• _Task objective_
Answer from the key-personnel excerpt:
(a) How many of the company's executive officers have employment contracts?
(b) Has the company ever declared or paid cash dividends on its common stock?
(c) What do the company's debt securities limit?

• _Excerpt_
Dependence on key personnel.
Our future success depends largely on the continued service of our
management, key product and application engineers and technical sales support
personnel as well as our ability to identify, hire and retain additional senior
personnel. We face intense competition for qualified personnel, and we cannot be
certain that we will successfully attract and retain additional qualified
personnel in the future. In particular, our success is highly dependent upon the
personal abilities of our senior management and technical personnel. We do not
have employment contracts with any of our executive officers. We believe that
our future success will depend in large part upon our continued ability to hire,
retain and motivate highly skilled employees who are in great demand. We cannot
assure you that we will be able to do so. We do not anticipate that we will pay
cash dividends on our common stock. We have never declared or paid any cash
dividends on our common stock and do not anticipate paying cash dividends on our
common stock in the foreseeable future. In addition, our debt securities contain
limitations on our ability to declare and pay cash dividends.

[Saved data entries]
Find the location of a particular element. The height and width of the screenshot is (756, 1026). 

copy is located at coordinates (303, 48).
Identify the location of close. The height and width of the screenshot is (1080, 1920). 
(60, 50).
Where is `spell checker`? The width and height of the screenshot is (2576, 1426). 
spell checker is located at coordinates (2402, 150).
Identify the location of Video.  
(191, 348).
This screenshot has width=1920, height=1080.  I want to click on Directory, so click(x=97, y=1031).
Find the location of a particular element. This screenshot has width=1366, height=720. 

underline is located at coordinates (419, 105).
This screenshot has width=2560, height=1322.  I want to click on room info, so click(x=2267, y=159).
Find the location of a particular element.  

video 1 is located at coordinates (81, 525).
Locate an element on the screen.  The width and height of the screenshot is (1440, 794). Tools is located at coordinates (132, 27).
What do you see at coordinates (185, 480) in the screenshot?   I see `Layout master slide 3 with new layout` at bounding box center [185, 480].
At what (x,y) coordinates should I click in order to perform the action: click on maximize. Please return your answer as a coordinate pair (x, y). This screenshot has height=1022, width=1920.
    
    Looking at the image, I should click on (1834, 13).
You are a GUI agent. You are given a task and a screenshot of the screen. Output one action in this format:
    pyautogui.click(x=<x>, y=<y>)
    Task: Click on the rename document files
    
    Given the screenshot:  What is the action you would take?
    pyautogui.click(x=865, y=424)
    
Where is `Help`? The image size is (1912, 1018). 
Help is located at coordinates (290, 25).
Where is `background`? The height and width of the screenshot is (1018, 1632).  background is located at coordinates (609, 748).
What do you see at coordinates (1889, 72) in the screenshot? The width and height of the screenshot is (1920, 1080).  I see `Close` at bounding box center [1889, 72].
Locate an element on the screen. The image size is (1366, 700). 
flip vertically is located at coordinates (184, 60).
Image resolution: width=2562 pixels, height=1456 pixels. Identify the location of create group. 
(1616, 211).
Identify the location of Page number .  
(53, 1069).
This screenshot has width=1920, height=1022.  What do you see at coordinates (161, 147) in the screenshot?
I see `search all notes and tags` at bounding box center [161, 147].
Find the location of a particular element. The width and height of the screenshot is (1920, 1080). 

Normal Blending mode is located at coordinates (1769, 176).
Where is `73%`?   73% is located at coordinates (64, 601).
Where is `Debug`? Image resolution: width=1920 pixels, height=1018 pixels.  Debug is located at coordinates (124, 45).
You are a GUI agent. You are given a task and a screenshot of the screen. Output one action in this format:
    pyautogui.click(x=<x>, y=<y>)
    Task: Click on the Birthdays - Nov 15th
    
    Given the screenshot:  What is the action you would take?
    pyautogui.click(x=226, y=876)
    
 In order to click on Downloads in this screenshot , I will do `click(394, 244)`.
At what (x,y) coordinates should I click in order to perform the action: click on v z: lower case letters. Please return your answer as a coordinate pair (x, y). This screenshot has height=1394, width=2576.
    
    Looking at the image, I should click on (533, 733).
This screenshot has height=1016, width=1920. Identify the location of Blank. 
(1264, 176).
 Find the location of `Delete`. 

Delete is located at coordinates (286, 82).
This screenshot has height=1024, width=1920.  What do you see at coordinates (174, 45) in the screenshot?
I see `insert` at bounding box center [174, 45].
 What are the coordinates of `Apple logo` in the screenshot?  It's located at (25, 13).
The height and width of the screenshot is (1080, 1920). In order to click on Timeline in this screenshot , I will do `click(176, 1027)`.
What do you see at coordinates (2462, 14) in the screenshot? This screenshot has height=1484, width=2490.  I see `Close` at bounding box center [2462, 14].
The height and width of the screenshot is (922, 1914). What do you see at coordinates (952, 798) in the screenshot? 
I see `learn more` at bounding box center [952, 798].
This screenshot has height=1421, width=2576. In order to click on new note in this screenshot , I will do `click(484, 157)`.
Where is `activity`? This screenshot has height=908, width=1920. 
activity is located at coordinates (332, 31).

• _Task solution_
(a) None.
(b) No.
(c) Its ability to declare and pay cash dividends.